■ Actions to take:
1. Copy the passage of the Boston Women's March post between "Hear me roar" and "room as possible.", inclusive, word for word.
2. According to the Boston Women's March post, how many people converged on Boston Common for the march?
3. Continue the Boston Women's March post from its last sentence.

■ Text provided:
Ordinary things


Gray day

When you live in New England, you become a connoisseur of light. Yesterday the light was gray, like pewter, the world cast in monochrome with scant shadows and slivers of trees snaking across the sky like veins.

Mixed precipitation

When I was a child in Ohio, winters were long, but so were the days. I’ve lived in New England for more than two decades, and I’m still surprised when the sun starts setting in the afternoon, long before dinner. In January, daylight is scarce and precious, so you make every attempt to save and savor it.

Yesterday was a gray-sleeting day, the ground carpeted in dense, sludgy snow: yesterday, I never saw the sun. Instead, daylight diffused through clouds and wind, the mist falling sideways beneath umbrellas, the damp seeping into pores and corners, and the light landing on shallow surfaces like silver.

I'm with her

On Saturday, J and I took the T downtown, where we converged on Boston Common with some 175,000 other folks for the Boston Women’s March. I knew tens of thousands of people had registered, but it was clear the turnout would be larger than expected when we arrived at our local T station more than an hour before the march and saw a crowd of pink-hatted women, men, and children waiting for the second of two back-to-back, already-full trolleys.

Love wins

J and I regularly take the T to Red Sox, Bruins, and Celtics games, so we have a lot of experience squeezing into crowded trolleys. Saturday’s crowds, however, were like nothing we’d ever seen. At each of the dozen T stops between the Boston suburbs and the heart of downtown, platforms were packed with throngs of people wearing pink hats and carrying posters. “Grab back,” one man’s sign urged, while another man wore a ballcap with a “Strong men support strong women” pin next to one that said “No f*cking fracking.”

Hear me roar

At each stop, some people on the platforms would shake their heads, determined to wait for the next, presumably less-packed train…but at each stop, a brave handful would squeeze into the train, and the rest of us would jostle closer to our neighbors, making as much room as possible.

Make America love again

At one point, the trolley was so densely packed, my back was solidly pressed into that of a pink-hatted woman behind me, as if we were propping one another up. Whenever the trolley swerved around a curve, we standers and strap-hangers all swayed together, and whenever the trolley screeched to a sudden stop, we leaned deep against our neighbors, keeping one another on our collective feet. After one particularly awkward lurch, I apologized to a seated couple for nearly landing in their laps, then I laughed. “I guess none of us is in danger of falling: we don’t have enough room.”

The future is nasty

That crush of bodies on the T was merely a foretaste of the feast to come. At the March itself, the crowds kept growing. As we approached the Common from the Public Garden, we could see a solid sea of pink hats and signs stretching from Charles Street to the Soldiers and Sailors Monument. Finding a spot where we could, in theory, see the rally stage, we were soon engulfed in a mass of humanity whose signs, shirts, and hats proclaimed all manner of progressive messages: “Be kind,” “Love wins,” “Words matter,” “Climate change is real,” “Diversity is our asset.”

Sad!

I’m not a fan of crowds, which sometimes make me claustrophobic. But the massive swell of pink-hatted protesters on Boston Common on Saturday didn’t feel like a crowd: instead, it felt warm and safe, like a hug or a snug blanket. It was a press of friendly flesh where we all quite literally had one another’s backs as we listened for nearly two hours to speeches by Boston Mayor Marty Walsh, Massachusetts Senators Elizabeth Warren and Ed Markey, local labor leaders, civil rights activists, clergy, and local schoolchildren.

■ Information shown:
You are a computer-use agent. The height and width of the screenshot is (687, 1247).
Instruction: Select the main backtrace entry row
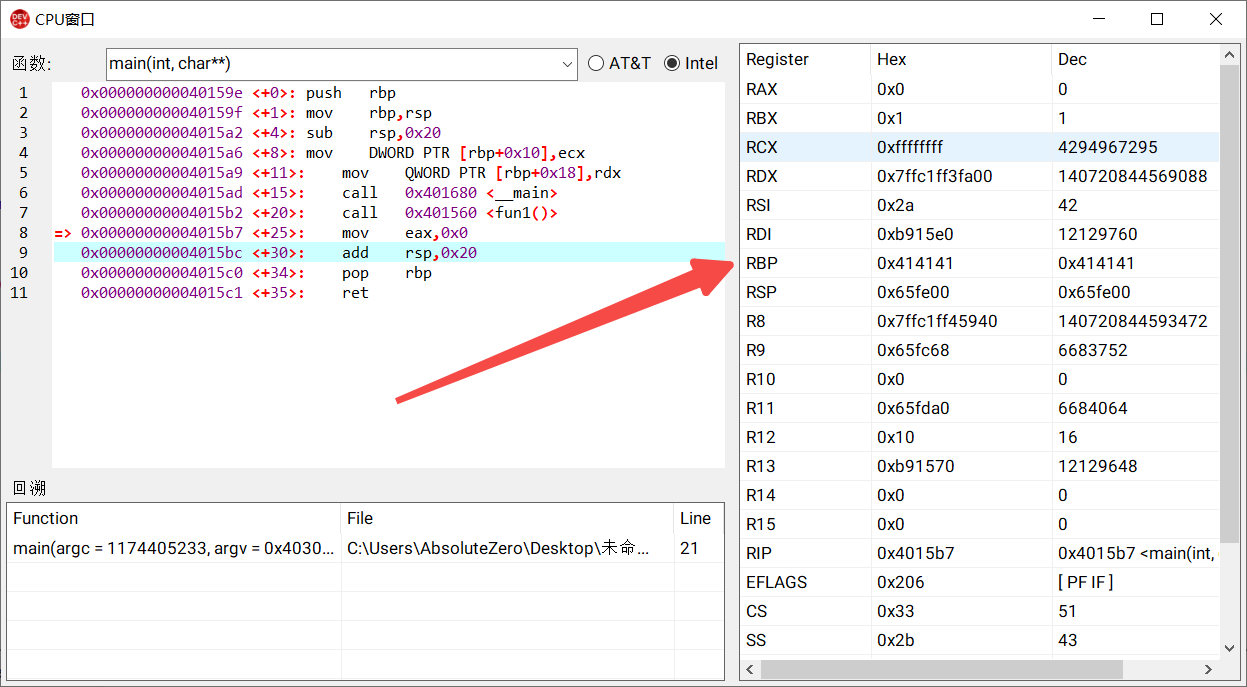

■ The replies:
1.
Hear me roar

At each stop, some people on the platforms would shake their heads, determined to wait for the next, presumably less-packed train…but at each stop, a brave handful would squeeze into the train, and the rest of us would jostle closer to our neighbors, making as much room as possible.

2. Some 175,000 people.

3.
Liberty & Justice

One of the questions frequently asked of this weekend’s marchers, particularly by Trump supporters, is why are you marching? Why march against a President who has just taken office and hasn’t yet had time to implement any policies: why not wait and give him a chance? I have a very simple answer to this question. Trump, his administration, and the Republican Congress will have a chance to implement their policies whether I like it or not. But even though I didn’t elect the man driving this particular train, I marched on Saturday because I recognize humans are social creatures, and in a democracy we are bound together by a social contract.

Flag hijab

After a campaign where our civil unity was stretched to tatters, I marched on Saturday to affirm one simple truth: regardless of who is in the White House, we citizens here on the ground need to have one another’s backs. As a white woman, I marched to affirm black lives. As a straight woman, I marched to affirm LGBT rights. As a United States citizen, I marched to affirm the rights of immigrants and their families. As a Christian, I marched to affirm the civil liberties of Muslims, Jews, and other targets of post-election hate crimes. And as a woman, I marched to affirm that women’s rights are human rights, every person deserves affordable health care, and every woman has the right to decide what happens to her own body.

Pussy Riot

The biggest irony of Saturday’s march, however, is that J and I never actually marched. Because the crowd on Boston Common was so enormous, after the rally ended, we spent nearly an hour inching toward Charles Street, where the march began. After chatting with an older woman whose hat was covered with faded pins from decades of past marches, J and I decided to make an early exit, gently pushing and squeezing our way through the crowd toward Park Street, where we boarded a trolley for home. (Thank goodness for a tall man with a “Give a Hoot / Don’t Pollute” jacket, who sliced through the crowd ahead of us: we literally followed his coattails to open ground.)

No 2nd class Americans

But even though J and I didn’t actually march at Saturday’s March, it was enough to have been there. It was awesome to be subsumed by a crowd of peaceful protestors. It was inspiring to surge on a sea of positive energy even though we were collectively protesting an election that was an affront to our shared values. And it was encouraging to affirm what we believe is the bedrock of our American democracy: rights and dignity for all, and promises based on facts, evidence, and reality.

Truth matters

Instead of moving our feet, J and I took a stand, and I’m immensely glad we did. Watching news coverage of marches in DC and around the world makes me realize the awesome power of millions of people who’ve got one another’s backs.

Expect resistance

Click here for more photos from Saturday’s Boston Women’s March. Enjoy!

Wake up and do good

At first I wept, sobbing myself to sleep last Tuesday night when it became clear that hate would triumph over hope. Last Wednesday was gray and drizzly, and I spent the day at home half-heartedly grading papers while cycling between despair and rage. I wasn’t upset because my candidate lost, but because my country and fellow citizens had.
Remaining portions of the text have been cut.